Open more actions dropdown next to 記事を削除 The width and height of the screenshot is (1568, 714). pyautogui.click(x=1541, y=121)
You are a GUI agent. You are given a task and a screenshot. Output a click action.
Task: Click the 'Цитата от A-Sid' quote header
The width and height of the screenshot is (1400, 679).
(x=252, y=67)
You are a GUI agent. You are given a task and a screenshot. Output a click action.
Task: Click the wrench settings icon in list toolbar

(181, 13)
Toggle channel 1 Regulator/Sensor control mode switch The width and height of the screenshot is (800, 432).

• Exercise prompt:
Print each line, starting with the one that contains "Task: Click the wrench" and ending with the last line of the data, exactly as it stands and with no other lines.

• Solution to this task:
Task: Click the wrench settings icon in list toolbar

(181, 13)
Toggle channel 1 Regulator/Sensor control mode switch The width and height of the screenshot is (800, 432).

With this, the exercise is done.